» **AUFGABE**
Fassen Sie den Beitrag zum Entgelt bei Vertragsbeendigung durch den Werkbesteller in genau zwei Sätzen zusammen.

» **SEITE**
-*-
EuGH: Entgelt im Fall der Vertragsbeendigung durch den Werkbesteller
Dem vertraglich vereinbarten Leistungsbezugsrecht des Kunden steht als Gegenwert für eine Leistung der vereinbarte Preis gegenüber – unabhängig davon, ob der Kunde das Recht wahrnimmt.
Hintergrund
In dem Verfahren Vodafone Portugal (EuGH Urt. vom 11.06.2020, C-43/19, Vodafone Portugal) entschied der EuGH, dass eine vom Kunden zu leistende Zahlung bei vorzeitiger Vertragsbeendigung eines Dienstleistungsvertrags als Gegenleistung für die Erbringung einer entgeltlichen Dienstleistung anzusehen ist. Das gilt, wenn der Vertrag für die Gewährung vorteilhafter Konditionen die Einhaltung einer Mindestbindungsfrist enthält und die Vertragsbeendigung in der Sphäre des Kunden liegt.
In dem vorliegenden österreichischen Vorabersuchen ging es um die Frage, ob und inwieweit die Vergütung, die ein Unternehmer aufgrund eines gekündigten Bauvertrags erhält, der Umsatzsteuer unterliegt. Die vorzeitige Beendigung des Werkvertrages erfolgte durch den Besteller und aus Gründen, die der Werkunternehmer nicht zu verantworten hatte.
Nach österreichischem Recht hat in diesem Fall der Werkunternehmer, über seine bisher geleistete Arbeit hinaus, einen Anspruch auf Zahlung des vereinbarten Betrages abzüglich der Aufwendungen, die durch die ungerechtfertigte Beendigung des Werkvertrages erspart blieben. Auch nach deutschem Recht hätte der Werkunternehmer einen vergleichbaren Anspruch. Nach § 648 S.2 BGB ist der Werkunternehmer berechtigt die vereinbarte Vergütung zu verlangen; muss sich jedoch anrechnen lassen, was er infolge der Aufhebung des Vertrags an Aufwendungen erspart oder durch anderweitige Verwendung seiner Arbeitskraft erwirbt oder zu erwerben böswillig unterlässt.
Die deutsche Finanzverwaltung vertritt bislang die Ansicht, dass der Leistungsaustausch mit der Kündigung des Vertrages endet und somit nur der Teil der Vergütung für das bis dahin (teilweise) gelieferte Werk umsatzsteuerliches Entgelt darstellt. Der Anteil der Vergütung, auf die der Werkunternehmer darüber hinaus einen Anspruch hat, stellt dementsprechend kein Entgelt im umsatzsteuerlichen Sinne dar.
Ob die aktuelle deutsche Rechtspraxis nach dem Urteil des EuGH aufrechterhalten bleiben kann, ist fraglich.
Sachverhalt
Im Jahr 2018 schlossen die in Österreich ansässigen Unternehmen rhtb und Parkring einen Werkvertrag ab. Danach sollte rhtb den Bau eines Immobilienprojektes durchführen und dafür von Parkring eine Vergütung inklusive Mehrwertsteuer erhalten. Nachdem rhtb mit den Arbeiten begonnen hatte, wurde der Vertrag von Parkring, aus nicht von rhtb zu vertretenden Gründen, vorzeitig beendet. Ende 2018 forderte rhtb nach österreichischem Recht (§1168 Abs.1 S,1 ABGB) von Parkring die Zahlung des vereinbarten Betrages abzüglich der ersparten Aufwendungen.
-*-
» **DATENTEIL**
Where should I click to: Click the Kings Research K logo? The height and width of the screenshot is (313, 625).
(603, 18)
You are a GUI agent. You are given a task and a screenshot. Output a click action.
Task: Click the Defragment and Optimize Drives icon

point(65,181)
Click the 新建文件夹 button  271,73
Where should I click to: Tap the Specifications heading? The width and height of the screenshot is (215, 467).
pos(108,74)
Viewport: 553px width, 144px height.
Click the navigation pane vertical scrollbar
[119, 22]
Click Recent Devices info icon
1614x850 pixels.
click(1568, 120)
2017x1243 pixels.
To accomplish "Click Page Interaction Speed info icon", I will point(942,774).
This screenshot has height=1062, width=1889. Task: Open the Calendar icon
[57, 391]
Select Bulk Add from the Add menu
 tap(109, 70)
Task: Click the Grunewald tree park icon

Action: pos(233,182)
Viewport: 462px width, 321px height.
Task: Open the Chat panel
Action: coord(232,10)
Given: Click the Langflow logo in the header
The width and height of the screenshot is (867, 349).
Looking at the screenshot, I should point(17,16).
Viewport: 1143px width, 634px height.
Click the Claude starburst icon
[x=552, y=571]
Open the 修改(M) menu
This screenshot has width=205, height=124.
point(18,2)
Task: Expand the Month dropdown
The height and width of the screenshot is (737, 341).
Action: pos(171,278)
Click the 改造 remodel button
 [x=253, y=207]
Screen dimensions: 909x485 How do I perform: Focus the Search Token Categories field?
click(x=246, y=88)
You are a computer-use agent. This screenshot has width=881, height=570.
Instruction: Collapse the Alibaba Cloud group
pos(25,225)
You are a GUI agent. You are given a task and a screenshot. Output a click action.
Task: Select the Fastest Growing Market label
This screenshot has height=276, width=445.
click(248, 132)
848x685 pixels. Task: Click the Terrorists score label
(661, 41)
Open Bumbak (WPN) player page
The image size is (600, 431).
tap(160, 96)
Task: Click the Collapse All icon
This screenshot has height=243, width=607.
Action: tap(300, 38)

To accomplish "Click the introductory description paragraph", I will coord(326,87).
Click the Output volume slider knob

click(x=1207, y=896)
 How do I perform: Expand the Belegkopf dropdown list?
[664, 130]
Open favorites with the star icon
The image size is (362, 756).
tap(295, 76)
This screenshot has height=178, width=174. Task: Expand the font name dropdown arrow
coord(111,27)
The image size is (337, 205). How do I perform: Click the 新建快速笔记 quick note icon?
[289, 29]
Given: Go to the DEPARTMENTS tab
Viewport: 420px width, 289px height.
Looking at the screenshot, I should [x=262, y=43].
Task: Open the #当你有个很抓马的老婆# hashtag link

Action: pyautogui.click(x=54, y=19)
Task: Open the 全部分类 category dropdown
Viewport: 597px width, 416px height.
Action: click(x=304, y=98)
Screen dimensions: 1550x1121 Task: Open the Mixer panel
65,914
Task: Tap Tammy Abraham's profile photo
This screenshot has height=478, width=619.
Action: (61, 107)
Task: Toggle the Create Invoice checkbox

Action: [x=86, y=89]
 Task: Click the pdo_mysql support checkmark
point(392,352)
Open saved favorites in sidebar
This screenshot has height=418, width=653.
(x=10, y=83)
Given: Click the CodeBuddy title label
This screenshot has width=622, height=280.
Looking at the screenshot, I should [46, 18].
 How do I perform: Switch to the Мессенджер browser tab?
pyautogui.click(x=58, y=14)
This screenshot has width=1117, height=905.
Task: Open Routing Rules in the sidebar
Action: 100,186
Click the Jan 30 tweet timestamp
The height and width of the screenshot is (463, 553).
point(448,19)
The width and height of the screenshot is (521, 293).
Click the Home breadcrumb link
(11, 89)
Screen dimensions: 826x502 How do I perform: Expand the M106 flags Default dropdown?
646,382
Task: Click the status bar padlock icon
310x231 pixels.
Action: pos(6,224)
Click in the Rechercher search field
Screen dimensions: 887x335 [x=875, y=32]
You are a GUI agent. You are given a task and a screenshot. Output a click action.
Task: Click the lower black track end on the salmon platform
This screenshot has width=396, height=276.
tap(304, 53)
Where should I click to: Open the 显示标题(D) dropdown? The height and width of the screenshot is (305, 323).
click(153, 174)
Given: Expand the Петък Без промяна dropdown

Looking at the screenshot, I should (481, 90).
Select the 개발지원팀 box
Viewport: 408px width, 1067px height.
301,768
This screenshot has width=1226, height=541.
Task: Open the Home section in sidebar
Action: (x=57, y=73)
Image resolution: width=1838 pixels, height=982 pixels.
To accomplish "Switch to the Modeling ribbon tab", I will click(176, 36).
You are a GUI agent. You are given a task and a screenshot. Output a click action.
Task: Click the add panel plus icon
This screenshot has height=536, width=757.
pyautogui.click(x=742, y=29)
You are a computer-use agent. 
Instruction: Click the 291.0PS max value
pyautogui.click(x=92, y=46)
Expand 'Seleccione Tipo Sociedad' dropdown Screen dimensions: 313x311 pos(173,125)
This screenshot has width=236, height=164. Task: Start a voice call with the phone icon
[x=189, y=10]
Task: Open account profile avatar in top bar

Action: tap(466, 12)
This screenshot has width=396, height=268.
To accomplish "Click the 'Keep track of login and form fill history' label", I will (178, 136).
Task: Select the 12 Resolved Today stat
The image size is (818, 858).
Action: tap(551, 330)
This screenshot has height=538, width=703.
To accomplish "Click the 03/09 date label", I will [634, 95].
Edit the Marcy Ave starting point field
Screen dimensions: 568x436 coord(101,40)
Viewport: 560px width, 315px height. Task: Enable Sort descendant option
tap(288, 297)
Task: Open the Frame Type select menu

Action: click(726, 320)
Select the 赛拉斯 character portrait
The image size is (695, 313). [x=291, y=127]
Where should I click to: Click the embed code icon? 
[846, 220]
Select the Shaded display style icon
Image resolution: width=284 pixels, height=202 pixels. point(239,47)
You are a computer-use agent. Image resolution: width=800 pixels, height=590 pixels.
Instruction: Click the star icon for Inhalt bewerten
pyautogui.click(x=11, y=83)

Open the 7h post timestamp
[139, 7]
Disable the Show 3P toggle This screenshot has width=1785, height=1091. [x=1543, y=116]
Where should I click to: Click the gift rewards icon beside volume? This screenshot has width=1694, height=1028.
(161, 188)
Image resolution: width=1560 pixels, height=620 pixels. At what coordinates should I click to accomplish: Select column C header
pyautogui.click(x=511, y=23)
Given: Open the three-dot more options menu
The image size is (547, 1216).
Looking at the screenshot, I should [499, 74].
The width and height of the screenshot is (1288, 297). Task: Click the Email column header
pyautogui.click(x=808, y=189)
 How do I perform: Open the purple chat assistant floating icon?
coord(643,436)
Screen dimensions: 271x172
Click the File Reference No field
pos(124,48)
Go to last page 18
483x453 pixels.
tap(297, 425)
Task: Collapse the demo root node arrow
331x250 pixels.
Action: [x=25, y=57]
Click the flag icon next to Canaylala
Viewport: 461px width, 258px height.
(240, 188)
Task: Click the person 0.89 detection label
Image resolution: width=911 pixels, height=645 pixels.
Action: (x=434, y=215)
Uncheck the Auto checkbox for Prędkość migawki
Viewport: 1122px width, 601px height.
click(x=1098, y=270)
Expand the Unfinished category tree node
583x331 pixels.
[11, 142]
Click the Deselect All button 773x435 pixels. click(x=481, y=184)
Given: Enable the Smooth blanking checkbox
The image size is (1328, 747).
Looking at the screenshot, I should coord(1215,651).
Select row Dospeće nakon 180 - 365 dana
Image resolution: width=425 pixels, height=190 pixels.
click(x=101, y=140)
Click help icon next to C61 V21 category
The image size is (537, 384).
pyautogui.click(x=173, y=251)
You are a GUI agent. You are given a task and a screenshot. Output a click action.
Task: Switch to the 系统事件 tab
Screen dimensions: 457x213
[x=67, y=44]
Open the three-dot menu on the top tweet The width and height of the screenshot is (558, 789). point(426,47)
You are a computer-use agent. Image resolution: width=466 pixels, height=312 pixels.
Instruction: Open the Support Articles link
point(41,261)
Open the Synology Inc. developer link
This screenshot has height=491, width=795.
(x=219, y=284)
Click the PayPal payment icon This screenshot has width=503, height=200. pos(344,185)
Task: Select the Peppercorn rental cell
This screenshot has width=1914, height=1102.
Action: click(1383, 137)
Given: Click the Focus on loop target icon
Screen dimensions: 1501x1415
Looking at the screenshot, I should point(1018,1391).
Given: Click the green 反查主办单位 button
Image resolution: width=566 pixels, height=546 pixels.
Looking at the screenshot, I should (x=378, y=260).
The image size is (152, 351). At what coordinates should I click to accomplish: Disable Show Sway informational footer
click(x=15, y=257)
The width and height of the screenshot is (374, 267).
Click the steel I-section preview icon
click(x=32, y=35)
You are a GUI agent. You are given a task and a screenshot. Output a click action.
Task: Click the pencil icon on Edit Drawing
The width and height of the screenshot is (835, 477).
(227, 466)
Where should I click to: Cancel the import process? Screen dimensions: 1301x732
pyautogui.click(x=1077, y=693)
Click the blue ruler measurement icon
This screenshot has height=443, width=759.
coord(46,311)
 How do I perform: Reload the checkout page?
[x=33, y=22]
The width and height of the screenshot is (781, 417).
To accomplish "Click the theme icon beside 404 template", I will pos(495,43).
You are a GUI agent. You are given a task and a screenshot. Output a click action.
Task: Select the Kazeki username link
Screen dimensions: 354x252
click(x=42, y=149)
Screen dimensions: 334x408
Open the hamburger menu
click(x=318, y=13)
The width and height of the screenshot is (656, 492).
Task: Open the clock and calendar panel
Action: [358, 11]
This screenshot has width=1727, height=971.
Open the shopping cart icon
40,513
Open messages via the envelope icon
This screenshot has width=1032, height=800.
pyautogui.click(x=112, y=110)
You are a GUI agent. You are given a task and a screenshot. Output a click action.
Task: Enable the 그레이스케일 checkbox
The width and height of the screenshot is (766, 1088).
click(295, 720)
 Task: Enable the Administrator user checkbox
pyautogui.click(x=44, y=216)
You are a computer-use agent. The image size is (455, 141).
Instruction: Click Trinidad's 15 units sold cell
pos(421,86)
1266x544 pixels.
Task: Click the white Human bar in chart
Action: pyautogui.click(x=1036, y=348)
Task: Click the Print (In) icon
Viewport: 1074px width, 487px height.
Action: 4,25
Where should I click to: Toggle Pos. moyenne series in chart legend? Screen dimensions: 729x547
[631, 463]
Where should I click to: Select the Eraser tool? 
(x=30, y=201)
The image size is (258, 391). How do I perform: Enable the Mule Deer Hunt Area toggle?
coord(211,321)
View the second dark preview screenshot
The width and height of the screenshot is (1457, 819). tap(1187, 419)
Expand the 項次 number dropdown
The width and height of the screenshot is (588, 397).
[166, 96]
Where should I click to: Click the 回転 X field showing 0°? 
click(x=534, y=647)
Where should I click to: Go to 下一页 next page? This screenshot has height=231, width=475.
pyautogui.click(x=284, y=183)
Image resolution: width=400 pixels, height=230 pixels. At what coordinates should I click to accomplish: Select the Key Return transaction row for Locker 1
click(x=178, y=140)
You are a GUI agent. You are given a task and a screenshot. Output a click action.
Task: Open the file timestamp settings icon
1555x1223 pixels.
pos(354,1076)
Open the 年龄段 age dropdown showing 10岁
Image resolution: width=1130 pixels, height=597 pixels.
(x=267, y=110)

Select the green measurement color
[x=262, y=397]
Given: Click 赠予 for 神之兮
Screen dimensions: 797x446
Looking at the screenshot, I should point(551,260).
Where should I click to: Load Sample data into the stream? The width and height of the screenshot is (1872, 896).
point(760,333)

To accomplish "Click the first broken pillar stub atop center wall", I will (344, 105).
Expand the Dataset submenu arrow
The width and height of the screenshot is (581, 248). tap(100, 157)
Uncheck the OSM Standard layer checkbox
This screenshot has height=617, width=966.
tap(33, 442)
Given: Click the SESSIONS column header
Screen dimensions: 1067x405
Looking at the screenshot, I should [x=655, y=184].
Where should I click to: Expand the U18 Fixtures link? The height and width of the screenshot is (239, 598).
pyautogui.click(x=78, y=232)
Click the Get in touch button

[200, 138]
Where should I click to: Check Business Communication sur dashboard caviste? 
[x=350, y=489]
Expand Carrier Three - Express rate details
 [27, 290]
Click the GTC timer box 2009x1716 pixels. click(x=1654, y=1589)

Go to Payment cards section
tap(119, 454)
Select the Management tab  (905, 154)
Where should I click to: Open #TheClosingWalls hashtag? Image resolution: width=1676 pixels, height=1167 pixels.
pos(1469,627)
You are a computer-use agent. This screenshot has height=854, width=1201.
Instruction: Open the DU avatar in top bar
-*-
» **KORREKTE ANTWORT**
Ein österreichisches Vorabersuchen betraf die Frage, ob die Vergütung, die ein Werkunternehmer nach vorzeitiger Beendigung eines Bauvertrags durch den Besteller erhält, der Umsatzsteuer unterliegt; im zugrunde liegenden Fall beendete Parkring 2018 den Werkvertrag mit rhtb aus Gründen, die rhtb nicht zu vertreten hatte. Die deutsche Finanzverwaltung sieht bislang nur die Vergütung für das bis zur Kündigung gelieferte Werk als umsatzsteuerliches Entgelt an, doch ist fraglich, ob diese Praxis nach dem Urteil des EuGH aufrechterhalten bleiben kann.